Percebe-se que o processo de construção é tão importante quanto a realização do aniversário em si. Desse modo, o ritmo do filme é lento e não há o compromisso tranquilizador do ato de revelar (ainda que possa ser compreendido como um documentário de suspense), mas sim o de se incorporar àquela temporalidade. A fotografia procura acompanhar esse tempo de latência e mistério, nunca enquadrando de modo resolutivo e convencional, mantendo-se em distância respeitosa para que aquele microcosmo exista sem interferências externas. A paciência e o excesso cenográfico de toda aquela preparação são incorporados aos planos do filme, fazendo de Açucena um caleidoscópio inundado por várias tonalidades de rosa.

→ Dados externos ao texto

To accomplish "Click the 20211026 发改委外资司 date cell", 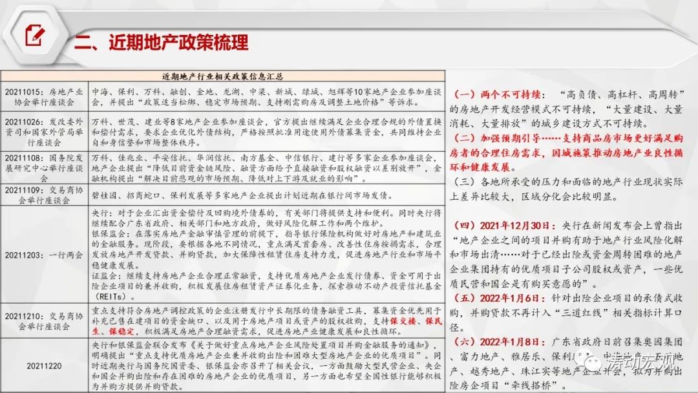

O fundamento é o tempo que permite uma dedicação séria à realização do brincar, da alegria, as pedras de toque das religiões de matrizes africanas. O existir dentro dessa realidade onírica da infância, na qual o adulto deve devoção, cuidado e afeto, se reforça pelo caráter mítico e ancestral. Açucena surge como a infância eternizada que se espalha beneficamente pela comunidade, reforçando experiências integradoras através de gestos de cuidado em nome de uma celebração.